According to estimates by "Console-Gold Fields deyted" that are considered most relevant for the years 1968-1976 the annual average for oynok from all sources received some 1,300 tons of gold. This flow of metal is divided into two parts: the sphere of industrial application and scope of private savings. Industry absorbed an average of more than 1,000 tons (77%), including jewelry - about 800 tonnes (60%). For private savings each year added a few more than 300 g (23%). As is evident from Table. 6, 1977-1979's supply of metal on the market was particularly strong. The jewelry industry has continued to absorb more than half the gold, but the share of private accumulation was significantly higher than in the previous period (average 32% over three years).
Under pressure from the growing demand price of gold in these years increased and peaked in early 1980. Multiple growth rates for the main raw material of the jewelry industry has forced her to slash purchases. Drop in demand for jewelry has also contributed to the decline in the global economy. These factors have shaped the gold market in 1980-1982, respectively, led to a significant reduction in its price. Gold images are beatyfull.

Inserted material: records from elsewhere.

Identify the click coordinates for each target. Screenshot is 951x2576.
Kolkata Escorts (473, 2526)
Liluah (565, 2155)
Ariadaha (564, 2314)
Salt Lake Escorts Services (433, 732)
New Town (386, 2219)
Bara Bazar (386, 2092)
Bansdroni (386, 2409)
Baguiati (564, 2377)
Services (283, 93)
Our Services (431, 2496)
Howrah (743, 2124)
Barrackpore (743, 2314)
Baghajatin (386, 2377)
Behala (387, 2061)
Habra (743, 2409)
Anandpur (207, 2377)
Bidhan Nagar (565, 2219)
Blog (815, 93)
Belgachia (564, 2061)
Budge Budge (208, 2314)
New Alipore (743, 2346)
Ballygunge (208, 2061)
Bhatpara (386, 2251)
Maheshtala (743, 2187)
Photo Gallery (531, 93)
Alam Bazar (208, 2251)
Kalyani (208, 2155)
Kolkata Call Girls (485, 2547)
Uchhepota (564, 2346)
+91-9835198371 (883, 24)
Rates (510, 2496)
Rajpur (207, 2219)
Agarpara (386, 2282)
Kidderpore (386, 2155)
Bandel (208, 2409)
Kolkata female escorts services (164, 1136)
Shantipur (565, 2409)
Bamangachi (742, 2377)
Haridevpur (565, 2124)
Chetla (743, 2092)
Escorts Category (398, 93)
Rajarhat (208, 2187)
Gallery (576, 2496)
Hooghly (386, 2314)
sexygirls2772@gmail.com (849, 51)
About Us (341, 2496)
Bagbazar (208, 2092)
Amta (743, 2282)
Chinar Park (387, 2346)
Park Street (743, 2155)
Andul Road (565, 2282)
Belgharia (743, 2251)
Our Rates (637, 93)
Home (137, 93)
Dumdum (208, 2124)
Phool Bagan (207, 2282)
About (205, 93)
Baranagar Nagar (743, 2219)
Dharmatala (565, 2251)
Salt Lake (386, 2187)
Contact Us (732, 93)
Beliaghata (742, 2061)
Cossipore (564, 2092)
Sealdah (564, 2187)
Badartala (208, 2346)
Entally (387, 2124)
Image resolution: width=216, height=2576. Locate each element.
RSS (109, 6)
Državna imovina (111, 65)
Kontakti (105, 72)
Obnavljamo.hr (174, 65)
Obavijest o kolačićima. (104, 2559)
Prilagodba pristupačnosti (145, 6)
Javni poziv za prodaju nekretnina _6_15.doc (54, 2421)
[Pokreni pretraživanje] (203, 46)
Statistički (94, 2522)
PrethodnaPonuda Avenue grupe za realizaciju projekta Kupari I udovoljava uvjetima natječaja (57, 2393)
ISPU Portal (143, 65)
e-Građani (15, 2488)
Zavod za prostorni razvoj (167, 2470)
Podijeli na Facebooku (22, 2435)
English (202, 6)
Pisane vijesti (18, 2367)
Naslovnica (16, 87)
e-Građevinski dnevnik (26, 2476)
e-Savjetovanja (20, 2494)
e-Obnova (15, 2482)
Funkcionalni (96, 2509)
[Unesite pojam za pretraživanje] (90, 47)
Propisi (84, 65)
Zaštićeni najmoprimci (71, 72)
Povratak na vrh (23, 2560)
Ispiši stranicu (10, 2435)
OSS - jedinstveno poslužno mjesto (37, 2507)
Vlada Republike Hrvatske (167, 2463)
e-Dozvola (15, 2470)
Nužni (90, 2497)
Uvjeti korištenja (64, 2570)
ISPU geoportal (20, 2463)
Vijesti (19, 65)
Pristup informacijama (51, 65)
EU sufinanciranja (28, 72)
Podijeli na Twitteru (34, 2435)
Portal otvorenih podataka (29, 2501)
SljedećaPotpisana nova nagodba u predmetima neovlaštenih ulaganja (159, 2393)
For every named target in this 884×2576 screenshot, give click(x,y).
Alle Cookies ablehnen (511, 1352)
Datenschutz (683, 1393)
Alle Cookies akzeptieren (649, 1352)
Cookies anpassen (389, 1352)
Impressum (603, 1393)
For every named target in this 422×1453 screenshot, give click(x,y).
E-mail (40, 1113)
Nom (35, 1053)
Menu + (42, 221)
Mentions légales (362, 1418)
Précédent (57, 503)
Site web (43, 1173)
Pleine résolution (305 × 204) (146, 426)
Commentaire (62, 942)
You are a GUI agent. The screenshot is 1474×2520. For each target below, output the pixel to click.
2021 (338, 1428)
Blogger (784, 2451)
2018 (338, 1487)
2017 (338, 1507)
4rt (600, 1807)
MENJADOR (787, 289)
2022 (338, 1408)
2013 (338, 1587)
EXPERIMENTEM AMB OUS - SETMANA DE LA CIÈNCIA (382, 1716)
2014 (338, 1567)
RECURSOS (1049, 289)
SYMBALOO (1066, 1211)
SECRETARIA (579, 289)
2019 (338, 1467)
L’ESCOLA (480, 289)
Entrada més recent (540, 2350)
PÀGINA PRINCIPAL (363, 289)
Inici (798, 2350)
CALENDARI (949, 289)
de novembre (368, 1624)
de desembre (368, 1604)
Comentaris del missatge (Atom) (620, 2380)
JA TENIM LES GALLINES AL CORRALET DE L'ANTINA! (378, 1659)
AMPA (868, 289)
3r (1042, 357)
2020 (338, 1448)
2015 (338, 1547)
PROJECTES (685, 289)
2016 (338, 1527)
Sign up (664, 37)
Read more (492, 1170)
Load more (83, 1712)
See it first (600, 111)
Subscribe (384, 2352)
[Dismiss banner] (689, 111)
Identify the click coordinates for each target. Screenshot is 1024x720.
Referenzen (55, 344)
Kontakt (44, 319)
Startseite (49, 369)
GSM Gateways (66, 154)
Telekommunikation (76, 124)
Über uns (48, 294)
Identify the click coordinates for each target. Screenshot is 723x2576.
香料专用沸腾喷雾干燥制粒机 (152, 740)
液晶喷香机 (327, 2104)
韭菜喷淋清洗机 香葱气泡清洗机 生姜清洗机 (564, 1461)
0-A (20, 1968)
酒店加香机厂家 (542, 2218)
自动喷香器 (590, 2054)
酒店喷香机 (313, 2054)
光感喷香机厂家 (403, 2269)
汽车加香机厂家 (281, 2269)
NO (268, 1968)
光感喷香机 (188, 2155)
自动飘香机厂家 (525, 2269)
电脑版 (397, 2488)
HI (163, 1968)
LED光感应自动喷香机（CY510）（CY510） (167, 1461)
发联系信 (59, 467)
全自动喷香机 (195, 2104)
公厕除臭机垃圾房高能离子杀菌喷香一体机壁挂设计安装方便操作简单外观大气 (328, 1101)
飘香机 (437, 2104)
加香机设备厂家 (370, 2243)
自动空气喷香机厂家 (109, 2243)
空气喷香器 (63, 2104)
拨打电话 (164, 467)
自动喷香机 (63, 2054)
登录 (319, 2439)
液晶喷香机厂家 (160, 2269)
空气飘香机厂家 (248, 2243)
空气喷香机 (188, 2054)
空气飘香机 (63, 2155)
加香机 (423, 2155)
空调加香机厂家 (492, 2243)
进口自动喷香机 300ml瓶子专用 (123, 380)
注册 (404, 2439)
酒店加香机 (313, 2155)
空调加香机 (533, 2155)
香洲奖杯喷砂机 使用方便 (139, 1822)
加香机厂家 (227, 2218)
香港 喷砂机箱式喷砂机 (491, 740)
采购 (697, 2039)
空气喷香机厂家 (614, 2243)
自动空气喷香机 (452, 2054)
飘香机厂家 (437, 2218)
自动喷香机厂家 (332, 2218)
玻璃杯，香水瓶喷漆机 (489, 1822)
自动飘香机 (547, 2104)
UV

On the market and in the fields of gold consumption in the last decade clearly manifest cyclic patterns. The crises of 1974-1975 and 1980-1982 caused a similar reaction of the market: a sharp drop in demand for the jewelry industry, less dramatic, but quite marked decrease in demand of other sectors and, consequently, lowering the price of gold. In the second case, these laws have been expressed more prominently. Factors such as would be imposed on long-term structural trend, which is linked to inflation, as well as socio-political instability in the world. It manifests itself primarily in the insatiable demand for gold as a store of value. Against the backdrop of cyclical and other fluctuations revealed a clear upward trend in gold prices, outstripping the average rate of increase in commodity prices.